A proposed solution to the likely problems that will occur as service complexity increases
Grid and Web Services
Remote method invocations have been used in distributed systems for quite some time. Frameworks such as CORBA from the Object Management Group (OMG)  have had schemes in place to facilitate invocations on remote objects for more than a decade. There also has been support for remote invocations in programming languages, a case in point being the Java Remote Method Invocation (RMI) Framework . In these cases we could think of the remote object as providing a service comprising a set of functions. The provider exposes the service's capability through an appropriate description language, which comprises the function names, the number and type arguments that a given service function takes and finally the return type that would be returned upon completion of the invocation.
The underlying principle for Grid Services  and Web Services  is similar to what existed in these earlier systems. The difference lies in the scale, scope, ubiquity and easy of utilization of these services.

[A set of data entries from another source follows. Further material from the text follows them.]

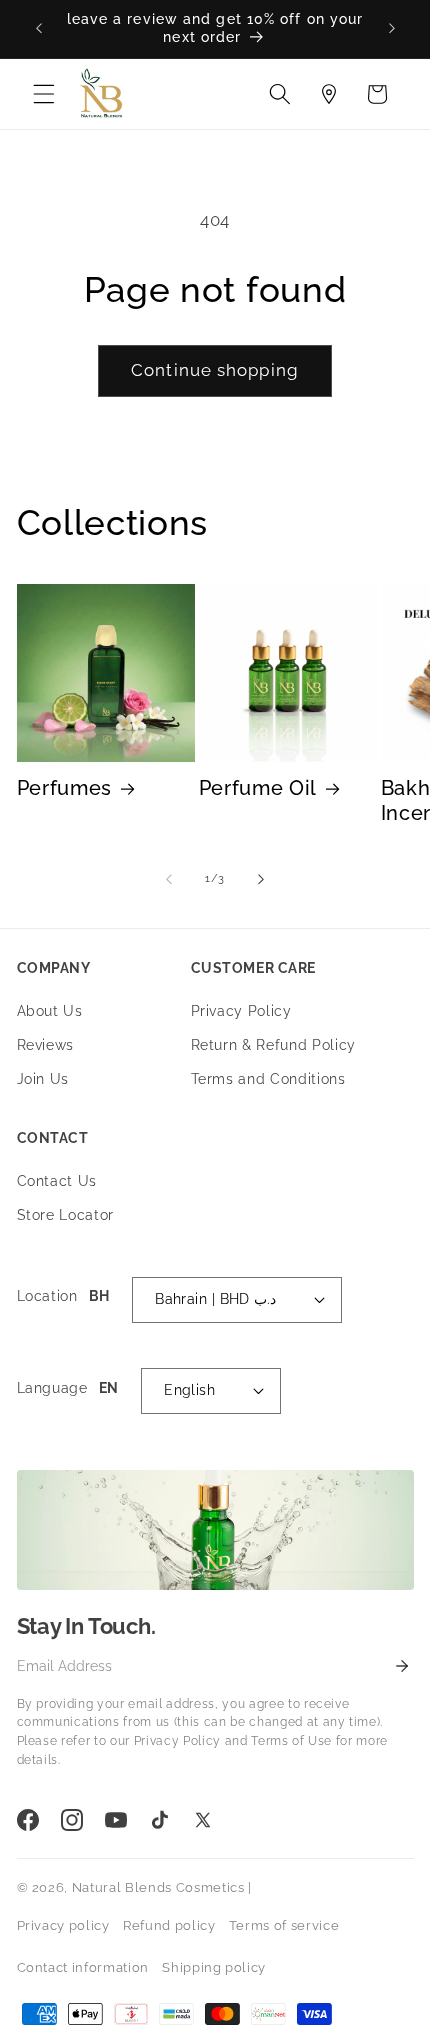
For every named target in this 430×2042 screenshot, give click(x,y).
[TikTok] (160, 1820)
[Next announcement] (392, 29)
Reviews (46, 1045)
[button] (44, 94)
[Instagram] (72, 1820)
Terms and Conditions (268, 1079)
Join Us (43, 1079)
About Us (50, 1011)
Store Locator (66, 1215)
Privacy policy (63, 1925)
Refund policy (169, 1925)
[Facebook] (28, 1820)
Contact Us (57, 1181)
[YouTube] (116, 1820)
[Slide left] (169, 879)
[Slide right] (261, 879)
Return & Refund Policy (274, 1045)
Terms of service (284, 1925)
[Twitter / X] (203, 1820)
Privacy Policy (241, 1011)
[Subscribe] (402, 1665)
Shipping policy (214, 1967)
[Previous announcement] (39, 29)
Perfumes (65, 788)
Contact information (83, 1967)
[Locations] (329, 94)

The deployments and utilization of these services are driven by a slew of XML based specifications that pertain to exposing services, discovering them and accessing these securely once the requestor is authenticated and authorized.

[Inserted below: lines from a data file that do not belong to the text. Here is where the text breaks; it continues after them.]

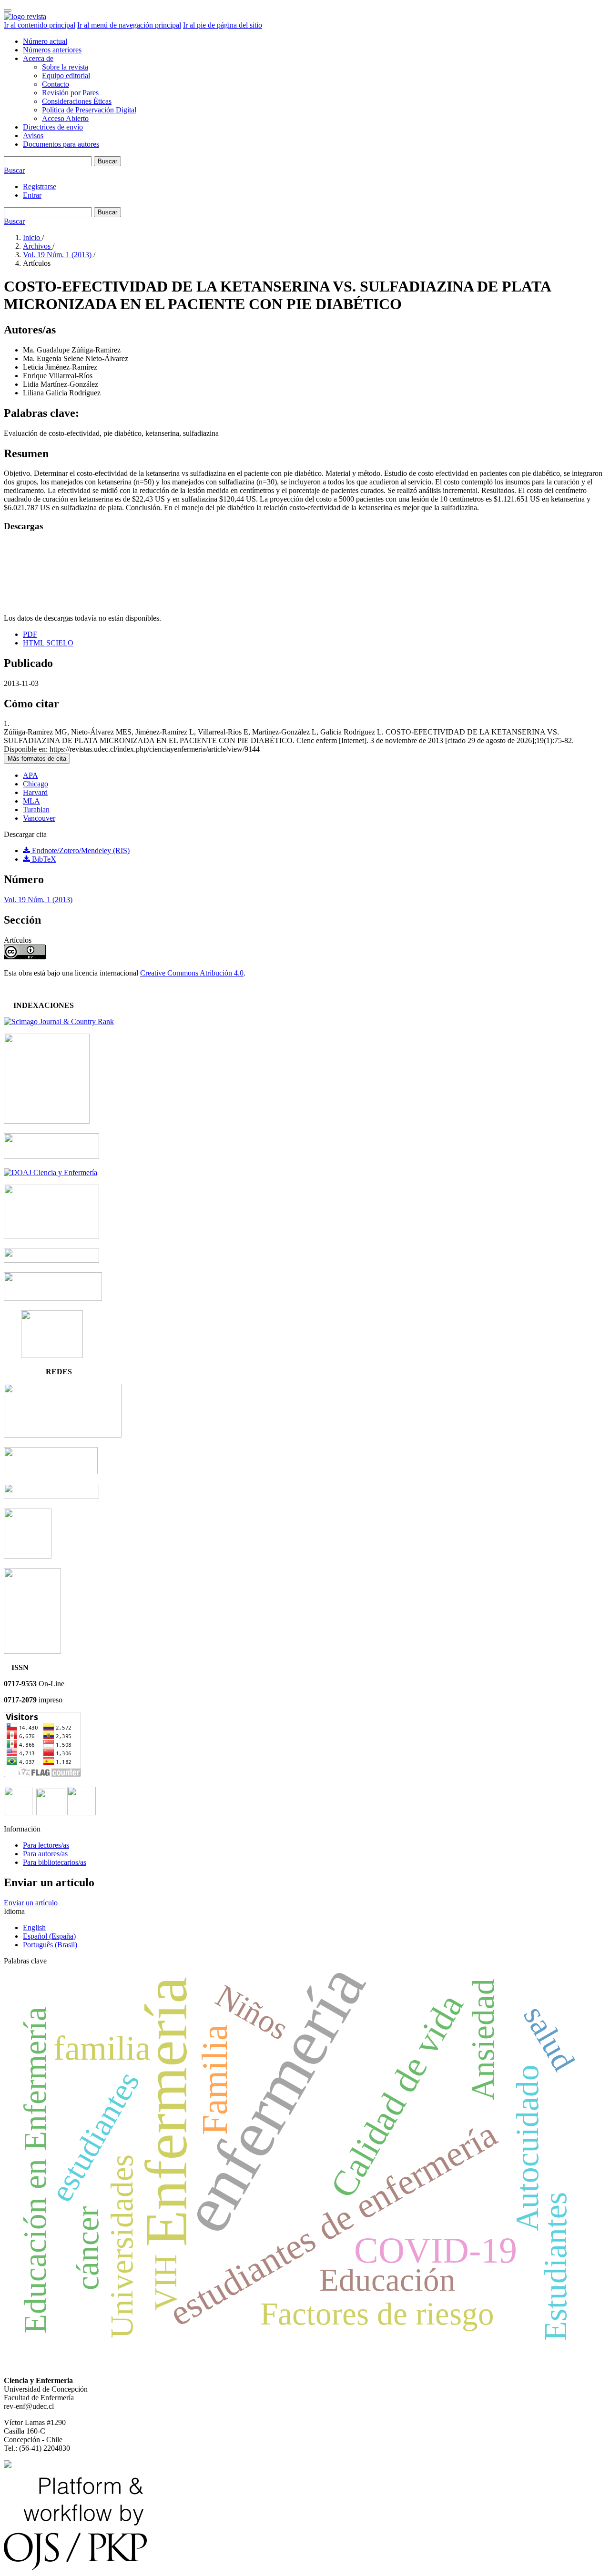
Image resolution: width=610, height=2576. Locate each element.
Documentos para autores (61, 144)
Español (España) (49, 1936)
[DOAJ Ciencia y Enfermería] (50, 1172)
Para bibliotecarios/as (54, 1862)
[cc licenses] (7, 2465)
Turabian (36, 809)
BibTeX (43, 859)
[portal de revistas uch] (51, 1496)
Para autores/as (45, 1854)
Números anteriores (52, 50)
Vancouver (39, 818)
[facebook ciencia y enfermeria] (18, 1813)
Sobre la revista (65, 67)
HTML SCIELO (48, 643)
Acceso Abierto (65, 118)
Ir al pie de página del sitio (222, 25)
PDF (30, 634)
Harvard (35, 792)
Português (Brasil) (50, 1945)
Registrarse (39, 186)
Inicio (32, 237)
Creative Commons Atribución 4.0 (192, 973)
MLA (31, 801)
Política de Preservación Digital (89, 110)
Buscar (107, 161)
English (34, 1927)
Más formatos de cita (37, 758)
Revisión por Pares (70, 93)
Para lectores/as (46, 1845)
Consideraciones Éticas (77, 101)
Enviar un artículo (31, 1903)
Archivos (37, 246)
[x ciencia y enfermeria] (81, 1813)
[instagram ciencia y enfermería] (50, 1813)
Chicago (35, 784)
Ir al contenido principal (39, 25)
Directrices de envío (53, 127)
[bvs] (27, 1556)
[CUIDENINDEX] (52, 1355)
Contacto (55, 84)
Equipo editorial (66, 75)
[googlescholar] (51, 1260)
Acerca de (38, 58)
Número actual (45, 41)
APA (30, 775)
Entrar (32, 195)
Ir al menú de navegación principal (129, 25)
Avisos (33, 135)
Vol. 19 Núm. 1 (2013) (58, 255)
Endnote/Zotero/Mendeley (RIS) (80, 850)
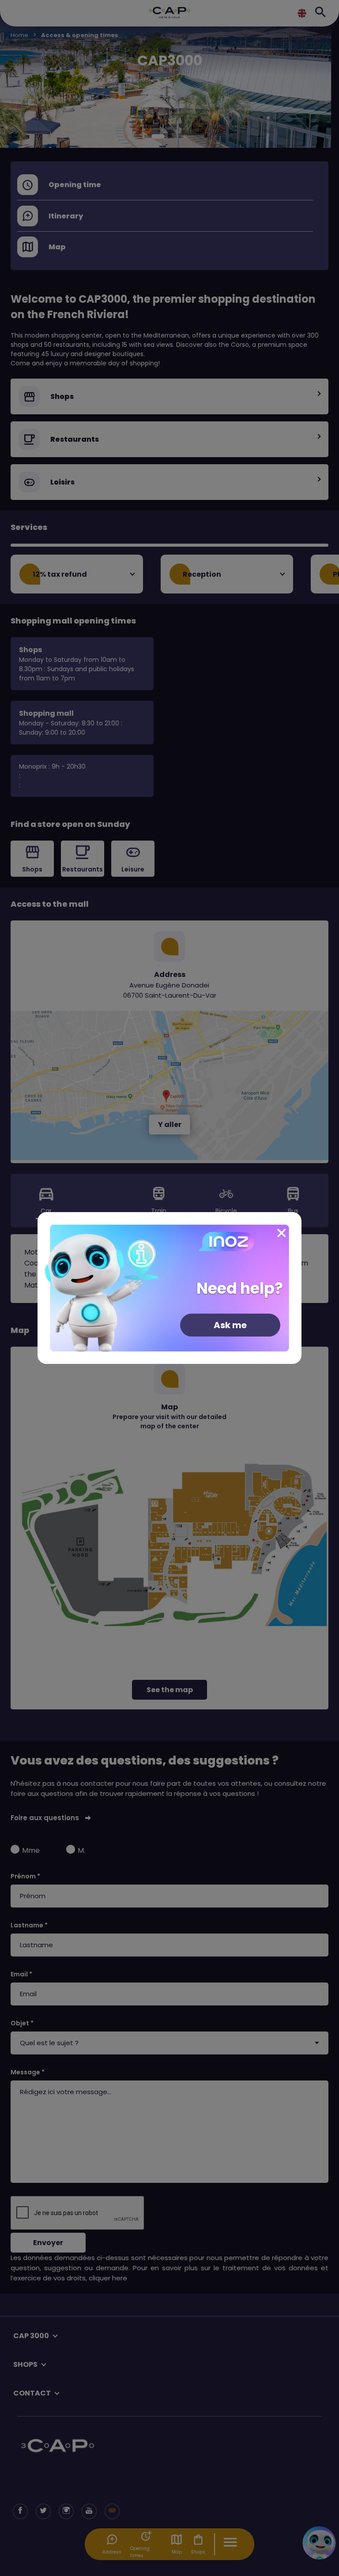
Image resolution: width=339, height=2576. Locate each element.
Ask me (230, 1325)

Service reliability is an important problem for simple point-to-point services. The problem is even more important and difficult in the case of composed services, where a service could comprise interactions involving two or more services. However when a service is composed of multiple services it needs to manage and deal with the unpredictability concomitant in every one of the constituent services. Furthermore, a given service may be accessed and utilized by entities with myriad device profiles.
Increasingly, there is a need for services to adapt to the environments in which they operate. However, a service designer should not be burdened regarding the capabilities of the accessing devices or the nature of the networks in which the invoking entities operate. An entity should also be able to discover services easily, while providing authentication and authorization information that these services might need prior to service invocation (utilization).

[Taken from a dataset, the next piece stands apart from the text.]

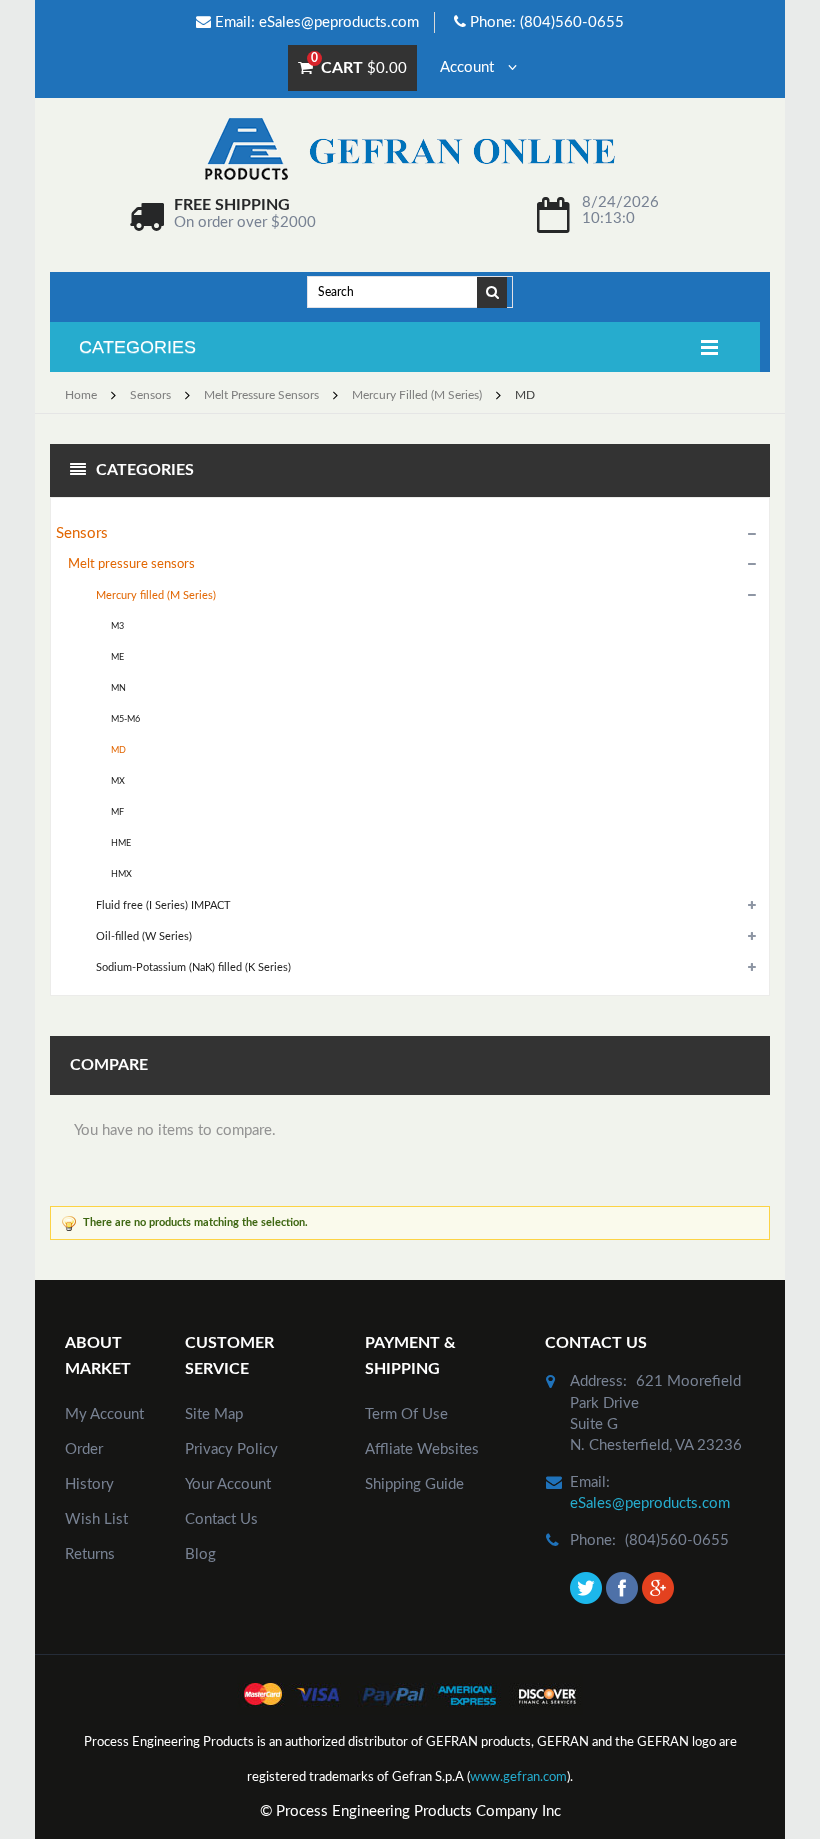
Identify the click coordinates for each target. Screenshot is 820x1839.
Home (81, 395)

It is also implicitly assumed that the invoking entity has to await a response to an invocation. Depending on the complexity of the operation and the load at the service, response times may vary from a few milliseconds to several hours. It is also possible that failures may occur either at the invoking entity or in transit to the entity. Moreover an entity may choose to disconnect prior to the receipt of a response. If the service designer were to try and support this feature across all the constituent services, the composed service's complexity would increase substantially.
A Motivating Example
Some of these issues are outlined in the example below. The example illustrates the complexity underlying even simple operations when taken as a whole. Here we take the example of accesses pertaining to the generation and dissemination of meteorological information. Weather sensors at several locations generate voluminous information, which is then routed to the data centers. The sensor data generally amounts to several terabytes of data. Automated services running at these sites generate synopses from these sensor data. A meteorologist then accesses a service running at the data center to retrieve a synopsis that he/she might be interested in. Upon receipt of this synopsis, usually a large image, the meteorologist is interested in closely examining special slices of the sensor data from which the synopsis was generated. The meteorologist invokes another service at the relevant distribution center to retrieve these slices.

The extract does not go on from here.